Avec Fabrice, le bouquin est né d'un désir commun. On s'est dit un beau jour que ce serait amusant d'écrire à quatre mains. Juste comme ça, le reste s'est fait naturellement. On a créé l'histoire et l'univers dans un café, à côté de Mnémos et on s'est lancé dans l'écriture avec un principe simple : deux regards subjectifs pour mener l'histoire en alternance. En l'occurrence, Fabrice a rédigé sa partie avec les yeux de Margo tandis que je racontais la mienne avec Théo.
L'écriture est une chanson trop intime pour que l'influence de l'un ou de l'autre soit perceptible ou même quantifiable. Fabrice a nécessairement infusé ma relation à l'écriture parce que c'est un ami.

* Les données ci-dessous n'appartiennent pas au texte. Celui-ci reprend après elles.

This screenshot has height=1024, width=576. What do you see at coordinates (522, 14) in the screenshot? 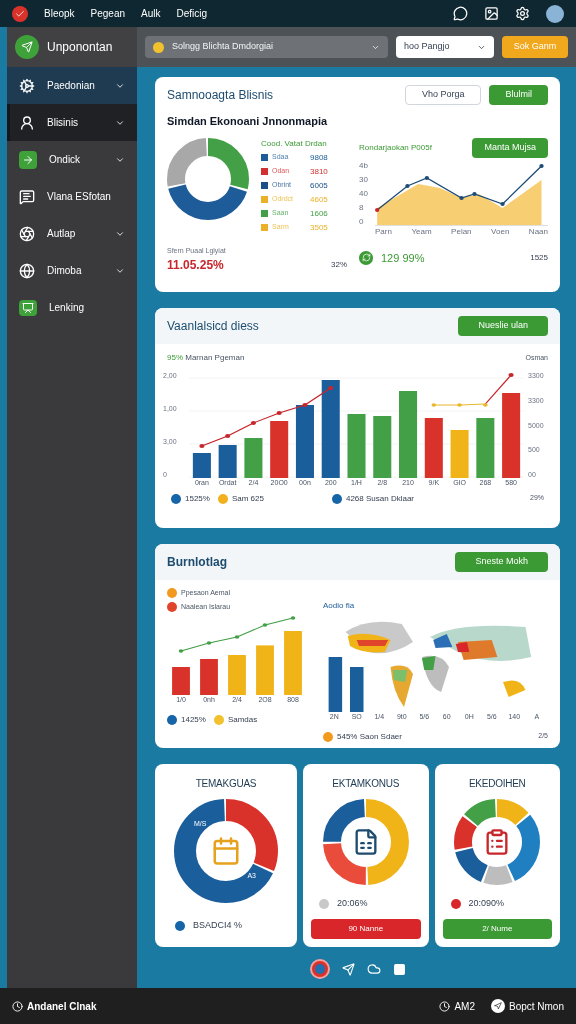
I see `settings-icon` at bounding box center [522, 14].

Attention à la neige, surtout !
PS1 : oui, j'ai ma place même si le fantastique n'est pas du tout sa tasse de thé ^^
PS2 : l'association, je crois. Et oui, sérieusement, je n'aime pas du tout les M&M's : )
Phooka :
Bonjour Mathieu,
Encore merci d'être avec nous.
J'ai cru comprendre que vous veniez de finir d'écrire un nouveau roman. Peut-on en savoir un peu plus?
merci
Mathieu :
Bonjour Phooka,
Ce n’est pas encore dans les tubes, je ne peux pas en dire beaucoup, mes excuses. Pour résumer, c’est un roman interactif, contemporain, sur le thème des zombies (que j’aime depuis bien trop longtemps), disponible uniquement en version numérique. Une expérience tout à fait inédite pour moi. Je me suis engagé parce qu’il y avait des gens biens et talentueux (chef de projet / programmation / illustration), et une envie de faire quelque chose de nouveau en prise avec les nouvelles technologies dites nomades (mon dieu, je me fais peur en parlant comme un jeune cadre au marketing). Dans le fond, c’est toujours rigolo/perturbant/passionnant de travailler pour celui qui va vous tuer, j’entends par le numérique qui se généralise, la mort des libraires indépendants et la mutation annoncée de l’édition. Mais c’est un autre débat. En particulier sur les libraires.